PROBLEM DESCRIPTION:
Exclude every picture and return the remaining entries below verbatim.
*** MATERIAL FOR THIS EXERCISE ***
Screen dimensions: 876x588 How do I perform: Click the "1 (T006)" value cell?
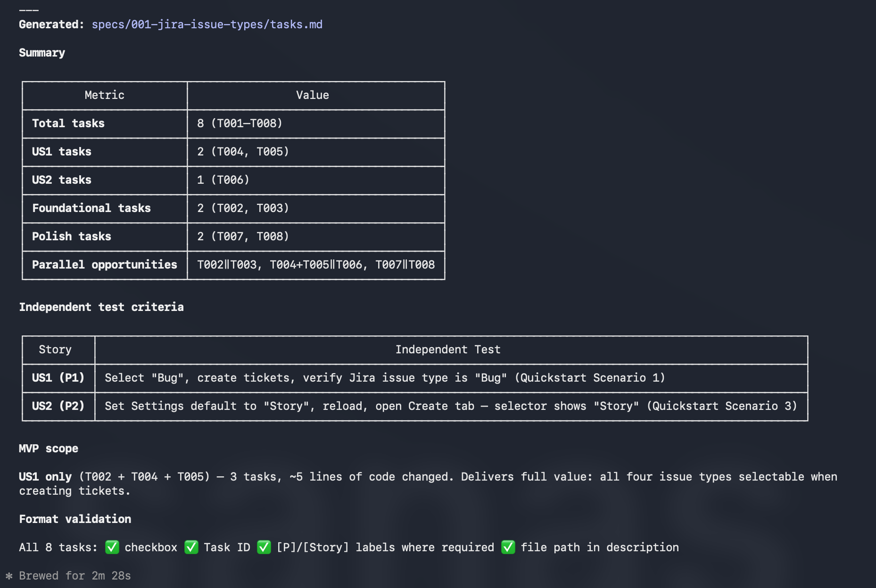pyautogui.click(x=223, y=180)
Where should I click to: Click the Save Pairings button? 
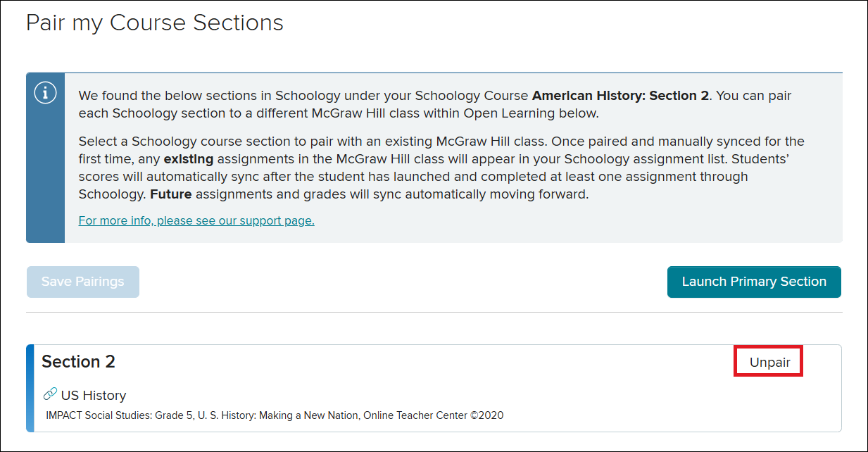click(83, 282)
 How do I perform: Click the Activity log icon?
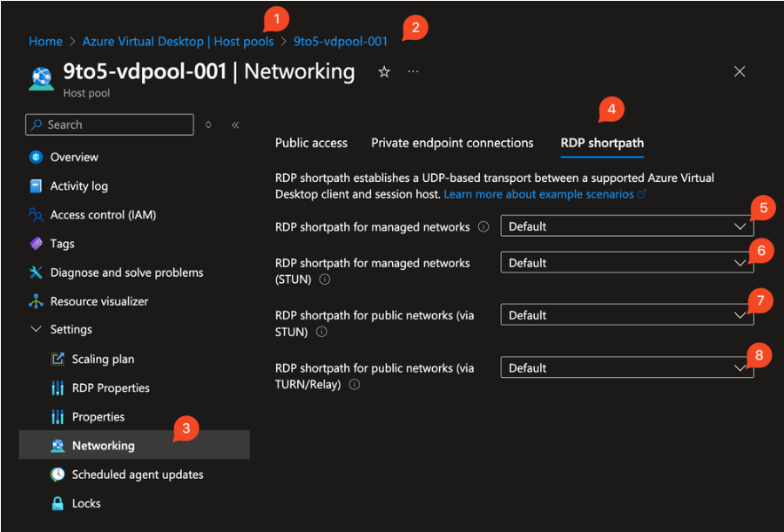tap(36, 186)
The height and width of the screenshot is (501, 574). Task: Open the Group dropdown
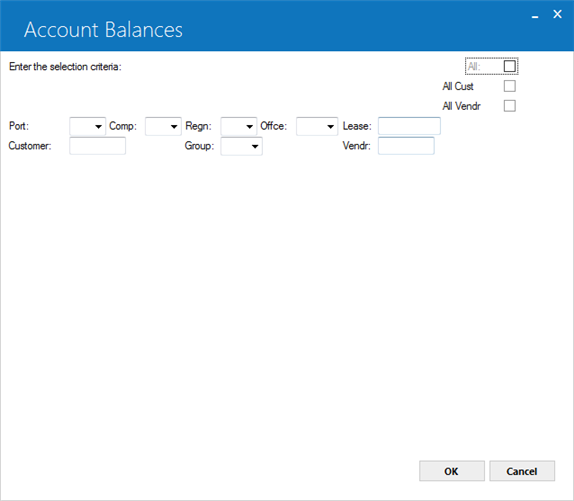(242, 146)

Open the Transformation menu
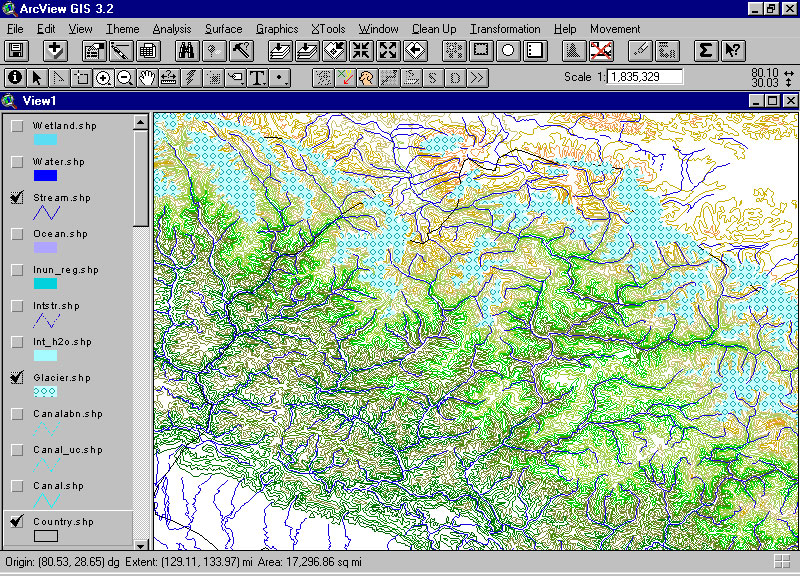[x=505, y=29]

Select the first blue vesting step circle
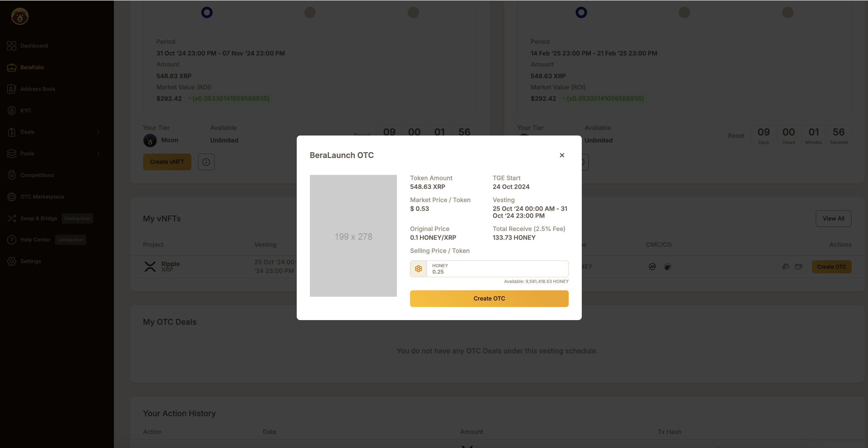pos(207,12)
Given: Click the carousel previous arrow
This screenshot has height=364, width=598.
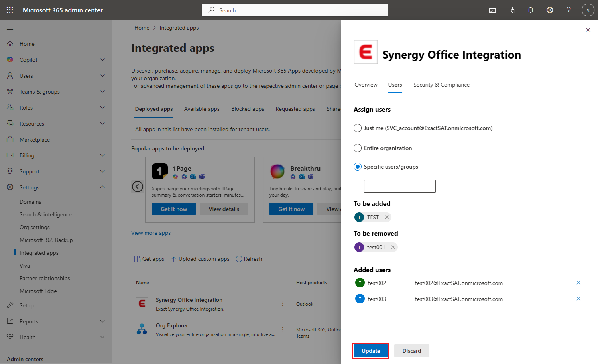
*** End of MATERIAL FOR THIS EXERCISE ***
COMPLETED EXERCISE:
Screen dimensions: 876x588 How do I perform: Click the "1 (T006)" value cell?
pyautogui.click(x=223, y=180)
Where should I click to: Click the Save Pairings button? 
click(83, 282)
 How do I perform: Click the Activity log icon?
tap(36, 186)
The height and width of the screenshot is (501, 574). Task: Open the Group dropdown
(242, 146)

Open the Transformation menu
[x=505, y=29]

Select the first blue vesting step circle
pos(207,12)
Given: Click the carousel previous arrow
This screenshot has height=364, width=598.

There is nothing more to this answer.